İzmir Barosu avukatlarına destek olmak için İzmir Adliyesine gelen TİP İzmir Milletvekili Adayı İrfan Değirmenci de şunları söyledi:
“Bugünden sonra bu ülkenin LGBTİ bireyleri kendini yalnız hissetmeyecek. Cinsel yönelimlerinden dolayı bugüne kadar ötekinin ötekisi hissettirilenler, şeytanlaştırılanlar, aşımıza gelenlerin müsebbibi gösterilenler… 21 yılın ardından bu iktidarın bu seçmene söyleyecek hiçbir şeyi kalmadı. Ötekileştirme politikalarında sıra LGBTİ bireylere geldi.
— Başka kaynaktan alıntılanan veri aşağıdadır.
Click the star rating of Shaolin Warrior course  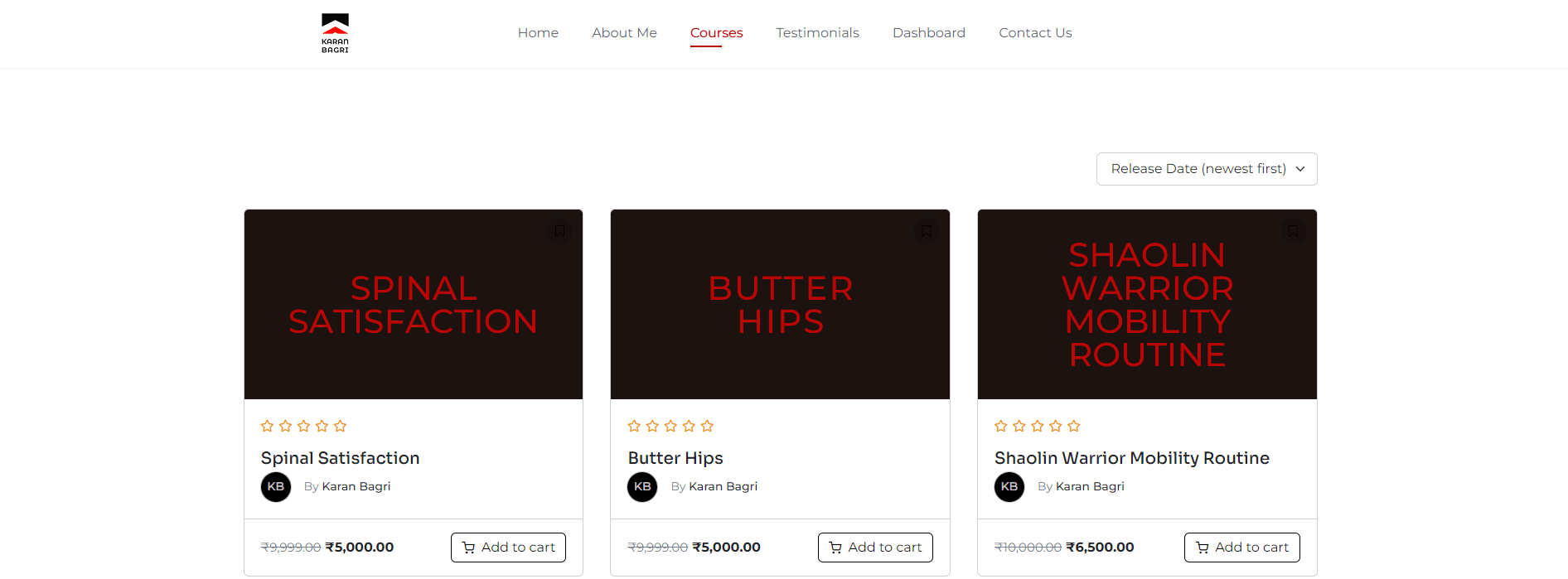1038,427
Bu ülkenin insanları LGBTİ örgütü üyesi olmakla suçlandı. Böyle bir örgüt ok, sadece insanların cinsel kimlikleri ve yönelimleri var. İnsanlar kendilerini saklayarak yaşamaya çalışıyorlar. O Cuma hutbesinden sonra bıçaklanarak, yakılarak öldürülen LGBTİ bireyler oldu. LGBTİ bireyler artık yaşam hakları için mücadele ederken bugünden sonra adaletin ve hukukun kendileriyle ilgili kararlarda bugün İzmir’de verilen kararı göz önünde bulundurulacağını düşünecekler ve kendilerini yalnız hissetmeyecekler. Yalnız değiliz, yanlış değiliz”
NE OLMUŞTU?
İzmir Barosu önceki dönem Başkanı Özkan Yücel ve Yönetim Kurulu üyeleri, Diyanet İşleri Başkanı Ali Erbaş’ın cuma hutbesinde okuduğu özel hayata, farklı yaşam tercihlerine ve LGBTIQ+ bireylere yönelik ayrımcı vaaza karşı resmi internet sitesinden yaptıkları açıklamada şu görüşleri dile getirmişti:
“…Nefret söylemleri, temelinde insan hak ve özgürlükleri ile tarihsel kazanımları ortadan kaldırmayı amaçlamaktadır. Asıl mücadele edilmesi gereken bu ayrımcı ve nefret dolu anlayıştır. Nefret söylemlerine karşı yaptırımlar getirmenin ve bu ifadelerin engellenmesi gereklidir. Cinsel yönelime dayalı ayrımcılık da ırka, renge ve kökene dayalı ayrımcılık kadar ciddi bir sorundur… Bu açıklamaların yeni nefret suçları yaratma potansiyeli nedeniyle haklı bir endişe içerisindeyiz. Taraf olduğumuz Uluslararası Sözleşmeler ve kanunlarımız ışığında nefret söylemlerinin cezasız kalmaması gerektiğine inanıyor, Diyanet İşleri Başkanı’nı yaptığı ayrımcı ve nefret içeren konuşması sebebiyle kınıyoruz. Bir kez daha nefrete inat yaşamı savunmaya devam edeceğimizi kamuoyuna saygıyla bildiriyoruz.”